[Problem A] In the records, change "midpoint" to "center point" and give the lines again with nothing else altered. Begin at the line that has "that (286, 620)" and stop after the line that has "rumbled (895, 102)".
==== Selected extract ====
Sequence tags inferred by Vonode and PepNovo for a spectrum were verified with the corresponding Sequest identification. All data processing was completed on a Dell Precision 300 workstation with an Intel Core 2 Duo CPU and 2 GB RAM.

Results and Discussion

Orbitrap MS/MS measurement and benchmark dataset preparation

An R. palustris proteome was measured by 2D LC-MS/MS on an LTQ-Orbitrap instrument in the Orbitrap MS/MS mode. The 24-hour analysis yielded 40,297 high-resolution MS/MS spectra. At the configuration of resolution 7500 and 2 microscan averaging, the scanning speed of Orbitrap MS/MS was approximately 50 scans per minute. As a comparison, the scanning speed of LTQ MS/MS (2 microscan averaging) is about 100 scans per minute. The 2-fold decrease in scanning speed of Orbitrap MS/MS reduced the number of MS/MS spectra acquired in the 24-hour 2D LC-MS/MS analysis. Figure 3 shows the distribution of relative mass errors between adjacent fragment ions in tandem mass spectra from the Orbitrap MS/MS benchmark dataset. For comparison, a distribution of relative mass errors from an LTQ MS/MS dataset was shown in Additional File 1, Figure S1. This indicates that Orbitrap MS/MS achieves much higher mass accuracy at the expense of a lower scanning speed.
====
[Problem B] Copy a section of the Orbitrap MS/MS text word for word. Begin at the words "Sequence tags inferred" and stop after "and 2 GB RAM.".
==== Supplied records ====
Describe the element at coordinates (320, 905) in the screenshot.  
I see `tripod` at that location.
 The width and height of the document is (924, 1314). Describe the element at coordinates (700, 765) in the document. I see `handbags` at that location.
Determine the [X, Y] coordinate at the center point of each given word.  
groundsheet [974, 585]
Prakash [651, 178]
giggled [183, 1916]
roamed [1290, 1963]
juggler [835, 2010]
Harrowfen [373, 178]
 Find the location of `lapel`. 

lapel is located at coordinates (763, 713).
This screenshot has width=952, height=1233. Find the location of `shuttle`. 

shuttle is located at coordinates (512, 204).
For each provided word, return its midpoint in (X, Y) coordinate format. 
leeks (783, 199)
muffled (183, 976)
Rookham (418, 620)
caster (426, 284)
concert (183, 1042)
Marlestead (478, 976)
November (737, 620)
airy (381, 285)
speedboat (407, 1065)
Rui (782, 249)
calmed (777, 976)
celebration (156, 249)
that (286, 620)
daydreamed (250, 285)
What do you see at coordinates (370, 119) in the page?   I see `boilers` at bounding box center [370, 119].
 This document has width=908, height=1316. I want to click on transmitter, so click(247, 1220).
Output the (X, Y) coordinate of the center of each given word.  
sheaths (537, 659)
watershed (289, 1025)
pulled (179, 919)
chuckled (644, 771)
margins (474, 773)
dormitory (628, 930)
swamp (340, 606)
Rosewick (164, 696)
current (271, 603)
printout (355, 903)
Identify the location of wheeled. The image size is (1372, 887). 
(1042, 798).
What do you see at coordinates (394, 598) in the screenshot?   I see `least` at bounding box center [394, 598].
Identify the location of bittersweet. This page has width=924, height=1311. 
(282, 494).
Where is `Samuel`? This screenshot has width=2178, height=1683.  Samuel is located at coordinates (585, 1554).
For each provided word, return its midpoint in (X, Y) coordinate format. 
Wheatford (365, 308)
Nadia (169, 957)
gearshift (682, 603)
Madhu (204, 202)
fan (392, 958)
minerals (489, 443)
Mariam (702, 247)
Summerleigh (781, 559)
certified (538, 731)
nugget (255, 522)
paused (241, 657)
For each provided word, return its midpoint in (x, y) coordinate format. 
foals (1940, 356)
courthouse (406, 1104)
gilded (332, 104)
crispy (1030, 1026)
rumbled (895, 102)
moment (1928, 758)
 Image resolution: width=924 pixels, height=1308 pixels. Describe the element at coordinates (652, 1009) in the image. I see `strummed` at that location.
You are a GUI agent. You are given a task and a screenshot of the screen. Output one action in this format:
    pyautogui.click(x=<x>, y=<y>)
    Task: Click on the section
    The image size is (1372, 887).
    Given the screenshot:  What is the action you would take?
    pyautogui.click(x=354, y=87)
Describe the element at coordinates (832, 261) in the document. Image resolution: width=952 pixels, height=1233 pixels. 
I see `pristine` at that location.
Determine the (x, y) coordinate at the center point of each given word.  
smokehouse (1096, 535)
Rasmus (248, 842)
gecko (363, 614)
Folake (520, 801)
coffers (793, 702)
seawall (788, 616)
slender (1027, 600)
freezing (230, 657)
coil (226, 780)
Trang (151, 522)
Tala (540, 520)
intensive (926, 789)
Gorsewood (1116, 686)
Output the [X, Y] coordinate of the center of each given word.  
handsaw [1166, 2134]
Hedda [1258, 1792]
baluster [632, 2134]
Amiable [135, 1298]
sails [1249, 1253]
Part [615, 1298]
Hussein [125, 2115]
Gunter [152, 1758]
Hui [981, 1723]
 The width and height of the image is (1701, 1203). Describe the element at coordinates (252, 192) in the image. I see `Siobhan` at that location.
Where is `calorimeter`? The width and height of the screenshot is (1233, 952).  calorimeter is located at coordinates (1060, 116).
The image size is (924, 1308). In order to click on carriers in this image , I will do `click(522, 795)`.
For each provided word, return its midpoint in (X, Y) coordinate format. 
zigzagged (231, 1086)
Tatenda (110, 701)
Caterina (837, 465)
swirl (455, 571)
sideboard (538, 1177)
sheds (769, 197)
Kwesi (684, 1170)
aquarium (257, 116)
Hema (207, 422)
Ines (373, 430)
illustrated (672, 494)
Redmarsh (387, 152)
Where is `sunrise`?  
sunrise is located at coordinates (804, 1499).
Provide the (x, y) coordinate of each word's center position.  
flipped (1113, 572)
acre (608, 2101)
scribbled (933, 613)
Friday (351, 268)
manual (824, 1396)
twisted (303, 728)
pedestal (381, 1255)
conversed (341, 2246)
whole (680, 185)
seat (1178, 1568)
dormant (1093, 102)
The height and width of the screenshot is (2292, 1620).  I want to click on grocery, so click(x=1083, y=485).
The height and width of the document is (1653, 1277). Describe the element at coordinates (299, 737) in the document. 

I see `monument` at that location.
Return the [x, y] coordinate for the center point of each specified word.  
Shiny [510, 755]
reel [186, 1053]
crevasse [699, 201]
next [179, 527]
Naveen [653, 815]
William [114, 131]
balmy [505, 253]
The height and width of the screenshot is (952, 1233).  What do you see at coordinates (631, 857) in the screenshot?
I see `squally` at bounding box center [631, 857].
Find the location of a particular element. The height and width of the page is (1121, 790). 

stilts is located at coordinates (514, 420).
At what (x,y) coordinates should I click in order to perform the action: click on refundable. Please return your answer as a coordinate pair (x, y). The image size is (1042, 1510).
====
[Written response A]
that (286, 620)
daydreamed (250, 285)
What do you see at coordinates (370, 119) in the page?   I see `boilers` at bounding box center [370, 119].
 This document has width=908, height=1316. I want to click on transmitter, so click(247, 1220).
Output the (X, Y) coordinate of the center of each given word.  
sheaths (537, 659)
watershed (289, 1025)
pulled (179, 919)
chuckled (644, 771)
margins (474, 773)
dormitory (628, 930)
swamp (340, 606)
Rosewick (164, 696)
current (271, 603)
printout (355, 903)
Identify the location of wheeled. The image size is (1372, 887). 
(1042, 798).
What do you see at coordinates (394, 598) in the screenshot?   I see `least` at bounding box center [394, 598].
Identify the location of bittersweet. This page has width=924, height=1311. 
(282, 494).
Where is `Samuel`? This screenshot has width=2178, height=1683.  Samuel is located at coordinates (585, 1554).
For each provided word, return its center point in (X, Y) coordinate format. 
Wheatford (365, 308)
Nadia (169, 957)
gearshift (682, 603)
Madhu (204, 202)
fan (392, 958)
minerals (489, 443)
Mariam (702, 247)
Summerleigh (781, 559)
certified (538, 731)
nugget (255, 522)
paused (241, 657)
For each provided word, return its center point in (x, y) coordinate format. 
foals (1940, 356)
courthouse (406, 1104)
gilded (332, 104)
crispy (1030, 1026)
rumbled (895, 102)

[Written response B]
Sequence tags inferred by Vonode and PepNovo for a spectrum were verified with the corresponding Sequest identification. All data processing was completed on a Dell Precision 300 workstation with an Intel Core 2 Duo CPU and 2 GB RAM.